→ Textauszug
# # # # # # #
Holocaust-Leugner Schaub und Nerling: Freie Schule in Berlin-Mahlsdorf unter Rechtsextremismus-Verdacht

Eine Schule in Berlin-Mahlsdorf hat enge Verbindungen zu Rechten. Ein Ex-Lehrer sagt, das „Tagebuch der Anne Frank“ sei als Fälschung bezeichnet worden.

Die Schule liegt am östlichen Rand Berlins, im Ortsteil Mahlsdorf, rundherum ist viel Grün. Etwa 160 Kinder in den Klassen eins bis zwölf werden dort unterrichtet, 30 Mitarbeiter listet die Internetseite der Schule auf.

Dort steht auch: „Wir führen die Schule politisch und konfessionell neutral in freier Trägerschaft.“ Tatsächlich ist die Schule ein Fall für die Schulaufsicht und für den Verfassungsschutz – wegen des Vorwurfs rechtsextremistischer Umtriebe.

Der bekannte Holocaustleugner, Rechtsextremist und Antisemit Bernhard Schaub war an der Schule aktiv, sein Kind ging dort zur Schule. Und er hat sich offenbar, so berichtete es kürzlich der WDR in einer Reportage, besonders gut mit der Leitung der Einrichtung verstanden.
# # # # # # #
→ Arbeitsauftrag
Wie viele Kinder werden laut dem Textauszug an der Schule in Berlin-Mahlsdorf unterrichtet?

→ Bereitgestelltes Material
# # # # # # #
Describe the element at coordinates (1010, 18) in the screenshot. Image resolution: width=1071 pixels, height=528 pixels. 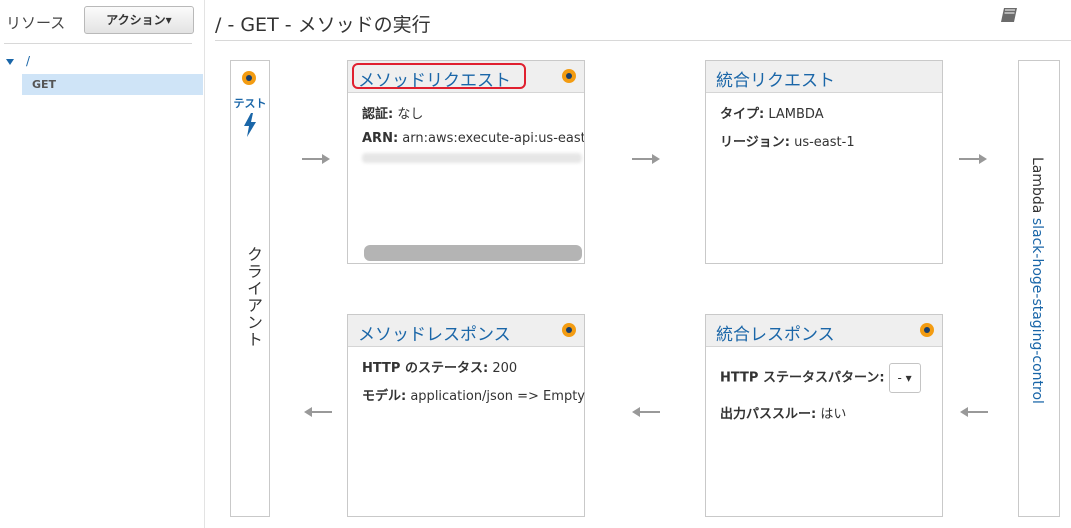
# # # # # # #
→ Antwort
Etwa 160 Kinder in den Klassen eins bis zwölf.